In his examination of the murder of two young women in Seattle, Sanders — a Pulitzer Prize-winning journalist — discovered that the killer, who was mentally ill, was not getting the treatment he needed for his disease.

vm510 Jun 10, 2019

A gripping yet sensitive look at an unthinkable crime and at the man who was decompensating mentally before he committed this crime. The author tracks the lives of the victims and their families as well the perpetrator and his own troubled family. It looks at how the mental health system failed to recognize this man's ongoing descent and how the crime was a "crime in progress" that could've possibly been stopped before it happened.

Mar 11, 2017

One of the better contributions to the "true crime" genre...The story itself and the writing which explains it are a notch above. If this is a category you enjoy, grab this book.

Oct 12, 2016

I remember this 2009 crime, which took place a few miles from where I live. I didn't read the newspaper series on the crime and its aftermath that won Sanders the Pulitzer Prize. That series forms the foundation of this book, which begins with what the neighbors saw when the two women fled their house in the middle of the night screaming for help. Before we get a more or less complete description of the crime itself, Sanders takes us through a careful reconstruction of the lives of the three people involved, whose lives intersect on that night. This leads him to the failures of both how the mentally ill are treated (or not), and of the criminal justice system, and especially what happens when the two intersect. The climax of the book is the trial. Here, for the first time, we get a more or less complete description of just what happened that night, its effects on the survivors, and the true question--why doesn't society care enough to spend the money it would take to prevent crimes like this.

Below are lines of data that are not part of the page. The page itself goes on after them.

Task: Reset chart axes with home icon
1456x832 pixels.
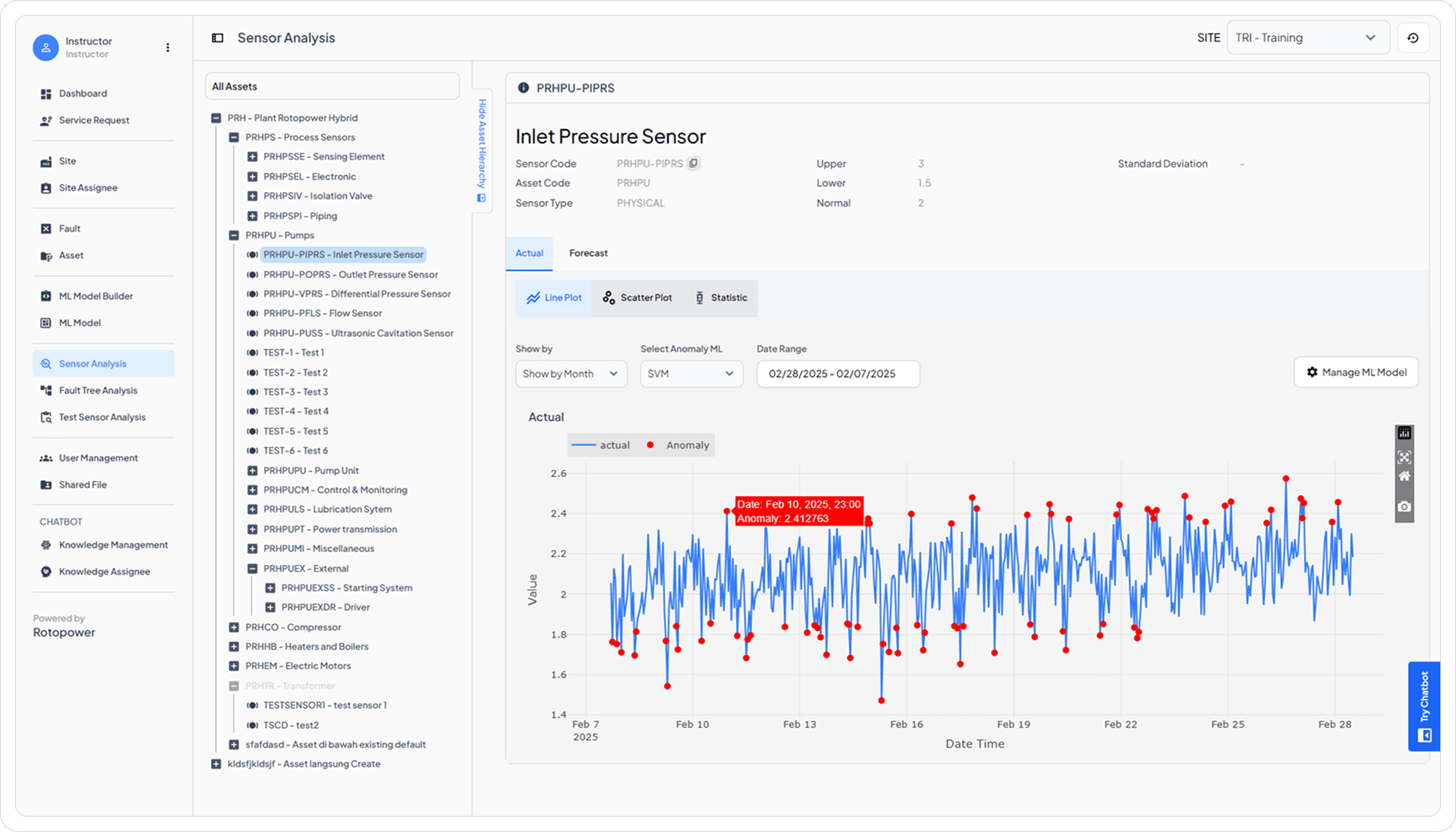Action: [1404, 476]
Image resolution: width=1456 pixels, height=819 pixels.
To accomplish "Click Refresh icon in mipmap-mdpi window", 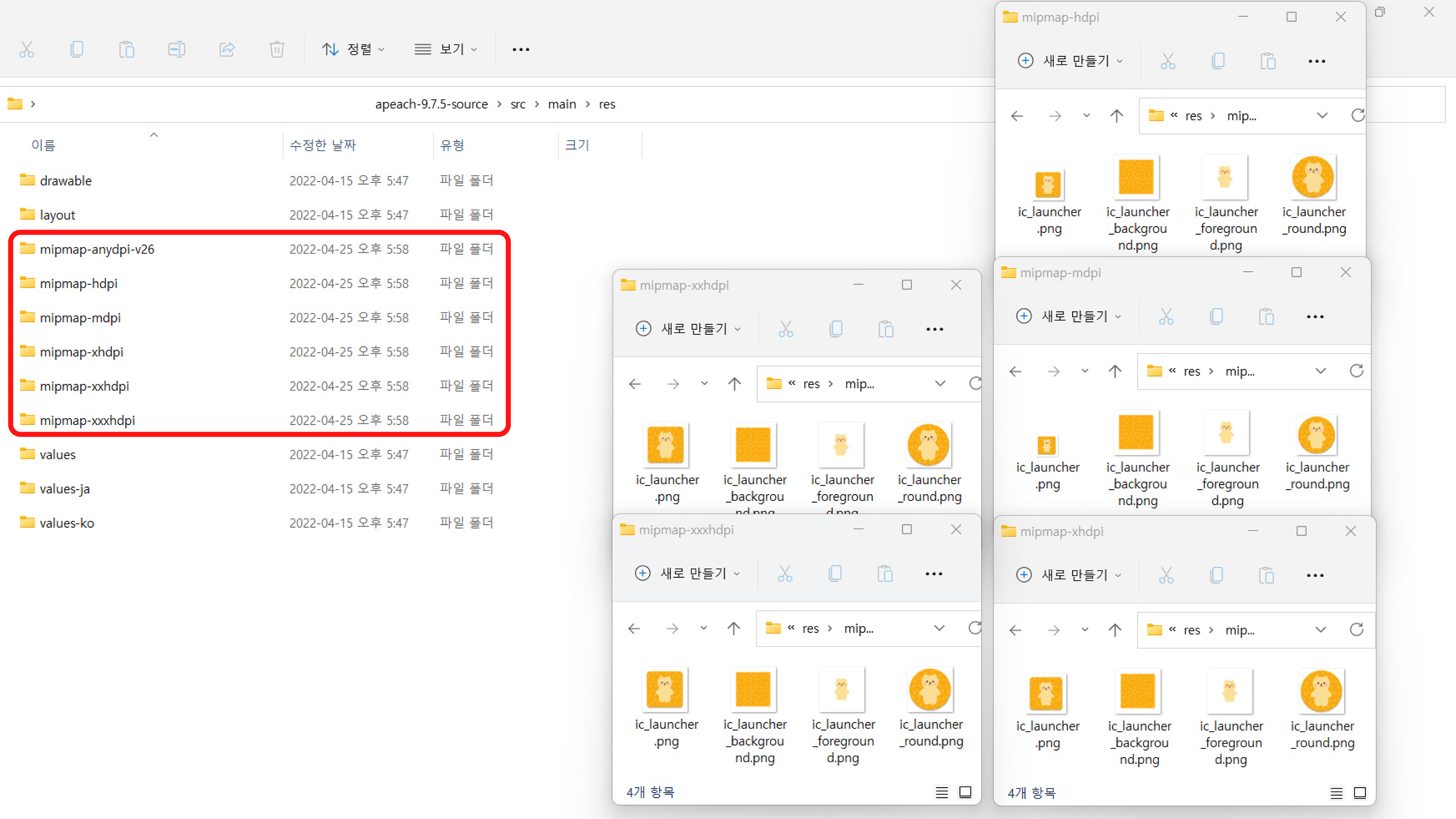I will coord(1357,371).
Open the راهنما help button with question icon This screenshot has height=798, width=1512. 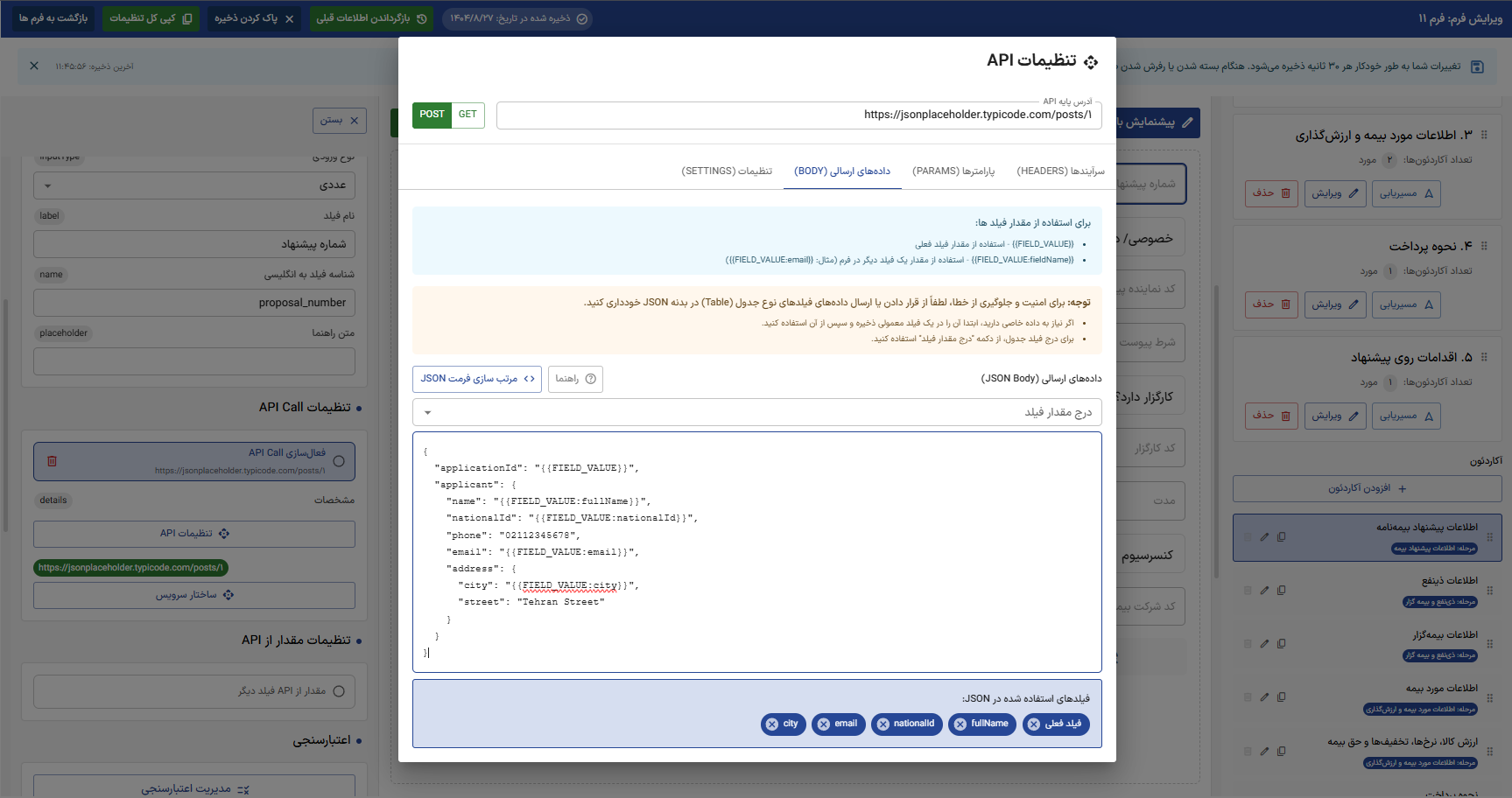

That cost would be less than the cost of the criminal justice system when those with mental illness commit crimes (and not all do, of course.) And Sanders makes clear he thinks that many mental illnesses are preventable.

Jun 17, 2016

The commenter, salsabrarian, makes an interesting comment: // How many more tragedies must occur before government provides full support for treating and supporting those with mental illness? \\ Since this book is being cited, perhaps one should examine the author, a reporter and the history of his publication, The Stranger?
Both Eli Sanders and other reporters there have gushed on and on about Gary Locke who, as governor of Washington, seriously cut back on spending on the Western Hospital for the Criminally Insane; and signed the Interstate Compact on Parolees - - bringing three out of every four ex-cons into the Seattle and Puget Sound area [and only the families of four slain police officers in Lacey have settled with the state government, many others, and ignorant attorneys, evidently aren't aware of this, since other murders, assaults, et cetera, have also resulted from this]. And, Gov. Locke offshored a bunch of jobs from a bunch of state agencies - - not reported, and actually censored at times, by Eli Sanders and The Stranger paper! [This is important as it shrinks the state's tax base, although makes the government budget appear better for the short term - - but subtracts from spending on social essentials!]
Also, the individual who wrote the legal brief for Supreme Court Justice Rehnquist to dump all the mentally ill out onto the streets back in 1978, Michael Young, was recently president of the University of Washington [now with U.T], but neither Sanders nor The Stranger would report on this, and did indeed censor remarks about this from the newspaper online.
So if the author and his paper are aiding and abetting those involved, then receiving a Pulitzer for writing about it, the problem becomes collusion between elements of the media and the government!

Jun 16, 2016

How many more tragedies must occur before government provides full support for treating and supporting those with mental illness? This book shows how frighteningly insufficient our legal and medical systems are in dealing with mental illness. Wake up, people!!!

Mar 02, 2016

A well-written account of a brutal crime that treats both the victims and the perpetrator, a victim himself, with balance and sensitivity.